What is needed: Each record should be given again exactly, and any picture in it left out.
= Beginning of Section =
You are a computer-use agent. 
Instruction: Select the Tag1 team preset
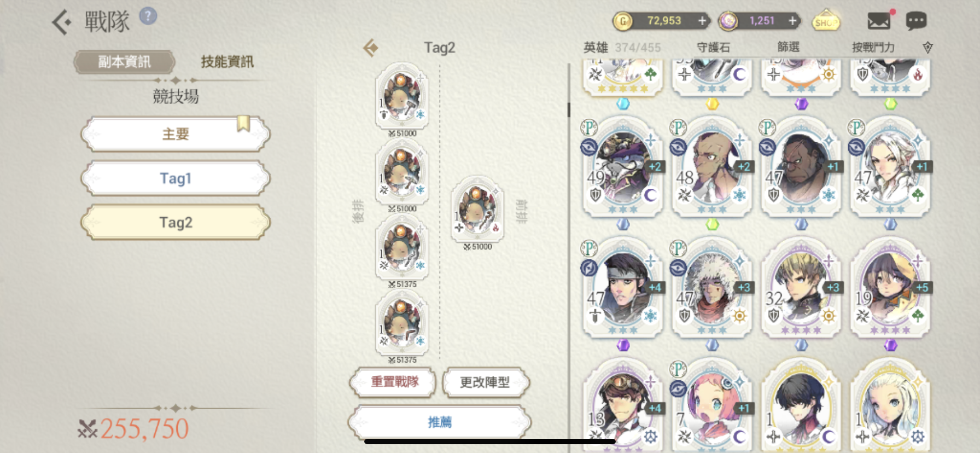coord(176,178)
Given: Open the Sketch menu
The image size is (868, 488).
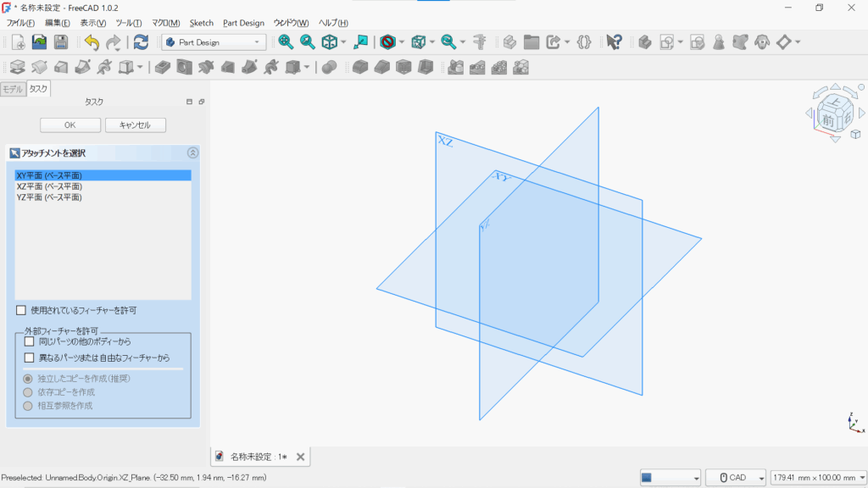Looking at the screenshot, I should tap(202, 23).
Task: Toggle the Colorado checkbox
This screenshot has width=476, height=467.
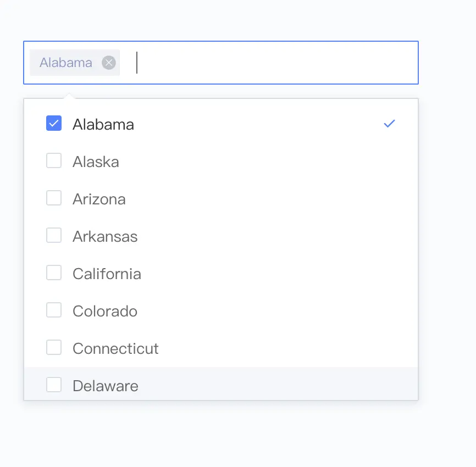Action: click(54, 310)
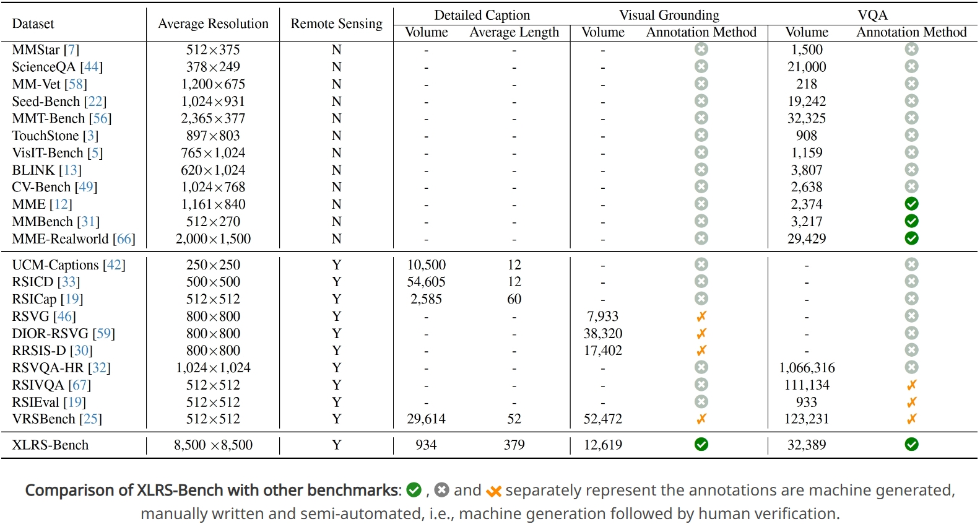Click the Detailed Caption group header
The width and height of the screenshot is (980, 524).
point(482,15)
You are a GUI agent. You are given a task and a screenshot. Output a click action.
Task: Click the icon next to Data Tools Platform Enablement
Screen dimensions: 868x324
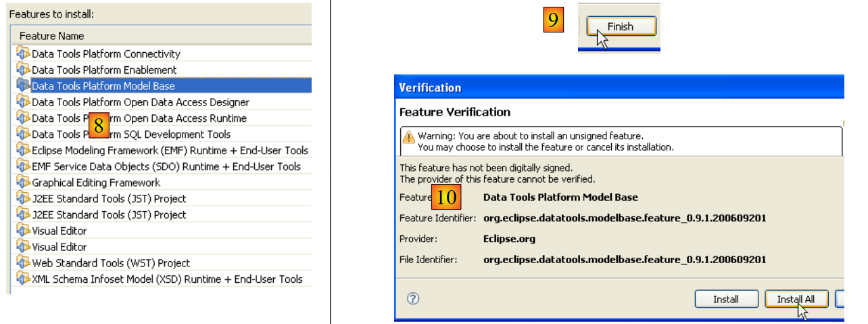tap(24, 70)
= End of Section =
Answer box:
You are a computer-use agent. 
Instruction: Select the Tag1 team preset
coord(176,178)
Given: Open the Sketch menu
The image size is (868, 488).
Looking at the screenshot, I should tap(202, 23).
Task: Toggle the Colorado checkbox
This screenshot has width=476, height=467.
Action: click(54, 310)
Click the Detailed Caption group header
The width and height of the screenshot is (980, 524).
point(482,15)
You are a GUI agent. You are given a task and a screenshot. Output a click action.
Task: Click the icon next to Data Tools Platform Enablement
Screen dimensions: 868x324
tap(24, 70)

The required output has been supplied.